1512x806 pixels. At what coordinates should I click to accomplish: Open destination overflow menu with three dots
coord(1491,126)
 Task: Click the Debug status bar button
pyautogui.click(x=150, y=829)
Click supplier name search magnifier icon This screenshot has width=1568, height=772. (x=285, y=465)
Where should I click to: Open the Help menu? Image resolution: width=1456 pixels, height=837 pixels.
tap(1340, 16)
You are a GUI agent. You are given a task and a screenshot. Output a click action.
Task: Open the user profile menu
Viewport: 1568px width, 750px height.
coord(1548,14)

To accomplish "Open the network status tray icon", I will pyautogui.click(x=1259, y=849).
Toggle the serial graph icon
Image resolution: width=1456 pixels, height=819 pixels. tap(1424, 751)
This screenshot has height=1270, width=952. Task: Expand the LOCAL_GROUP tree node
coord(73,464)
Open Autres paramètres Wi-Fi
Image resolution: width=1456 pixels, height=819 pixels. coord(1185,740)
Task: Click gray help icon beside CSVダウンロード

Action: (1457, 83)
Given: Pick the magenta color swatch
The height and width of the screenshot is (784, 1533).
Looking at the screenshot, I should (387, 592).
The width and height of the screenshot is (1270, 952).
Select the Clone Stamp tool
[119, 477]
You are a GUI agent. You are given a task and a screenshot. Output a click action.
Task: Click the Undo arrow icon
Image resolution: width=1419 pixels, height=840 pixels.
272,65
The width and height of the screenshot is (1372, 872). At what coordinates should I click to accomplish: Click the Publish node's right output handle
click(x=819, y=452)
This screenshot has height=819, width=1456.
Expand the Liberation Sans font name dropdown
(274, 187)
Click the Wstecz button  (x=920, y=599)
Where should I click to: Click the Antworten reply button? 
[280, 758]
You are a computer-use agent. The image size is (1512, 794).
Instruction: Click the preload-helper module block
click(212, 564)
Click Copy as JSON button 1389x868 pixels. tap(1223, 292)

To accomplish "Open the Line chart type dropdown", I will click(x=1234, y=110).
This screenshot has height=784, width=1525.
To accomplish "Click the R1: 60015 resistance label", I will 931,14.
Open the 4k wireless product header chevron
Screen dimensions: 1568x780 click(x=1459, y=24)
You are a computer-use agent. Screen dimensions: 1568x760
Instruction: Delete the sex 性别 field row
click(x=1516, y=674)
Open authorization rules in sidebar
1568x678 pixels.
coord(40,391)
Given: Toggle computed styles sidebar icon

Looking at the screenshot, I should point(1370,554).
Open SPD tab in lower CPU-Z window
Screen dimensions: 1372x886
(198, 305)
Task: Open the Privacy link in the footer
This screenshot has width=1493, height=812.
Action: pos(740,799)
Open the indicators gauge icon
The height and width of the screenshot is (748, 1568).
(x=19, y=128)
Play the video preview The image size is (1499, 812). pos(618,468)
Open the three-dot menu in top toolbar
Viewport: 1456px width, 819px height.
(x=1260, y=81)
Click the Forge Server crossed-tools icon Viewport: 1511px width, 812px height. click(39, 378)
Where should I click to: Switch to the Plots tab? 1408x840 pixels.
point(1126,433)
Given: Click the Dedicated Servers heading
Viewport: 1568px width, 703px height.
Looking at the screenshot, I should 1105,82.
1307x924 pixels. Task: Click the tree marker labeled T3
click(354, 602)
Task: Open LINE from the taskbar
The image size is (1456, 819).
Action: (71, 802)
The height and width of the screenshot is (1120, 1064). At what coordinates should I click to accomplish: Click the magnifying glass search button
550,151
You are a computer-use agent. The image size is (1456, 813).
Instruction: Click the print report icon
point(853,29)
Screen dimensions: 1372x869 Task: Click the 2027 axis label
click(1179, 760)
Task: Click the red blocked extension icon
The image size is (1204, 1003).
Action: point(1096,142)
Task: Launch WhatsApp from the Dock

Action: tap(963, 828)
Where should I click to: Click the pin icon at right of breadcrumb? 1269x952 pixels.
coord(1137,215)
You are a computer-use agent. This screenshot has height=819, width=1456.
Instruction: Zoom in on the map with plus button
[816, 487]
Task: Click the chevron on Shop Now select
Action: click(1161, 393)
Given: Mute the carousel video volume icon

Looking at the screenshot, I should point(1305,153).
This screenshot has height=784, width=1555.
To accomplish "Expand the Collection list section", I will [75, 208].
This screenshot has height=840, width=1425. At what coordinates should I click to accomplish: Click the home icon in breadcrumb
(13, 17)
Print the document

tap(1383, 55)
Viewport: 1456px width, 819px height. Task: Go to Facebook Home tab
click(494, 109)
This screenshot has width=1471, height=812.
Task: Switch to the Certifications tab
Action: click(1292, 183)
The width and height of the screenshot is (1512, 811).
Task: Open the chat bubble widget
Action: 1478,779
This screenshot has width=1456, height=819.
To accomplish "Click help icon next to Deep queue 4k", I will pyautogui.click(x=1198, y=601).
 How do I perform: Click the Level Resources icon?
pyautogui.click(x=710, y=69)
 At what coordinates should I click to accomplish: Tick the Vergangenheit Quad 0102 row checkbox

· · · · ·

## [TRY IT]
From the material above, set down exactly the lines starting at the one with "Task: Click the Undo arrow icon" and ending at the one with "Click the Forge", end lines included.

## [SOLUTION TO THE EXERCISE]
Task: Click the Undo arrow icon
Image resolution: width=1419 pixels, height=840 pixels.
272,65
The width and height of the screenshot is (1372, 872). At what coordinates should I click to accomplish: Click the Publish node's right output handle
click(x=819, y=452)
This screenshot has height=819, width=1456.
Expand the Liberation Sans font name dropdown
(274, 187)
Click the Wstecz button  (x=920, y=599)
Where should I click to: Click the Antworten reply button? 
[280, 758]
You are a computer-use agent. The image size is (1512, 794).
Instruction: Click the preload-helper module block
click(212, 564)
Click Copy as JSON button 1389x868 pixels. tap(1223, 292)

To accomplish "Open the Line chart type dropdown", I will click(x=1234, y=110).
This screenshot has height=784, width=1525.
To accomplish "Click the R1: 60015 resistance label", I will 931,14.
Open the 4k wireless product header chevron
Screen dimensions: 1568x780 click(x=1459, y=24)
You are a computer-use agent. Screen dimensions: 1568x760
Instruction: Delete the sex 性别 field row
click(x=1516, y=674)
Open authorization rules in sidebar
1568x678 pixels.
coord(40,391)
Given: Toggle computed styles sidebar icon

Looking at the screenshot, I should point(1370,554).
Open SPD tab in lower CPU-Z window
Screen dimensions: 1372x886
(198, 305)
Task: Open the Privacy link in the footer
This screenshot has width=1493, height=812.
Action: pos(740,799)
Open the indicators gauge icon
The height and width of the screenshot is (748, 1568).
(x=19, y=128)
Play the video preview The image size is (1499, 812). pos(618,468)
Open the three-dot menu in top toolbar
Viewport: 1456px width, 819px height.
(x=1260, y=81)
Click the Forge Server crossed-tools icon Viewport: 1511px width, 812px height. click(39, 378)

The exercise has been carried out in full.